When you think of serious surgical mistakes and medical errors, there are plenty of horror stories floating around. Doctors don’t monitor the blood flow properly and a patient goes blind. They don’t count their surgical implements and one gets left inside the patient after the procedure. They don’t check the records carefully enough and they amputate the wrong part of a person’s body — or they amputate the right body part from the wrong patient.
Any and all of these examples can have a dire impact on the rest of your life. But one thing that is important to consider is that some ramifications are even worse. Medical mistakes actually take a lot more lives annually than many people know.
Causes of death
The top two causes of death in the United States are heart disease and cancer. Over the years, they’ve flipped places on occasion, but they’re consistently the reasons for the most amount of deaths. People get lung cancer after years of smoking or have heart attacks while shoveling snow or any number of other examples. We know the risks, but these two things still prove fatal for modern Americans.
In third place, a recent study suggests, are medical errors and mistakes. You read that correctly. Even though no one talks about them the way they do about heart attacks and cancer, medical mistakes are the No. 3 leading cause of death.
Can we know the total?
This study analyzed the data and came up with a bare minimum of 251,454 annual deaths stemming from hospital errors and medical mistakes. That’s more than a million people every four years. It’s a staggering number, and it has put these errors on the front page.
However, the experts who wrote out their findings think that we cannot even know the total, at least not with just this study. They think it’s even higher. Reports said that “home and nursing home deaths” did not factor into that number at all.

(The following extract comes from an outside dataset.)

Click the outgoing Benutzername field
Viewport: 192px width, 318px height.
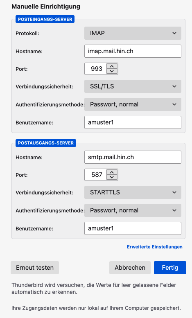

As you know, these are also places where mistakes are common and often detrimental. A resident in a nursing home gets the wrong medication and has an allergic reaction. Elsewhere, another resident doesn’t get critical medication at all, as the paperwork slips through the cracks, and the ramifications are catastrophic.
These things happen, even though they never should, and they do take lives. It is crucial to understand the risk, which is greater than many people ever dreamed, when a loved one passes away.
At the same time, these mistakes can come with a heavy financial burden. Family members need to know if they have a right to compensation to help cover the costs.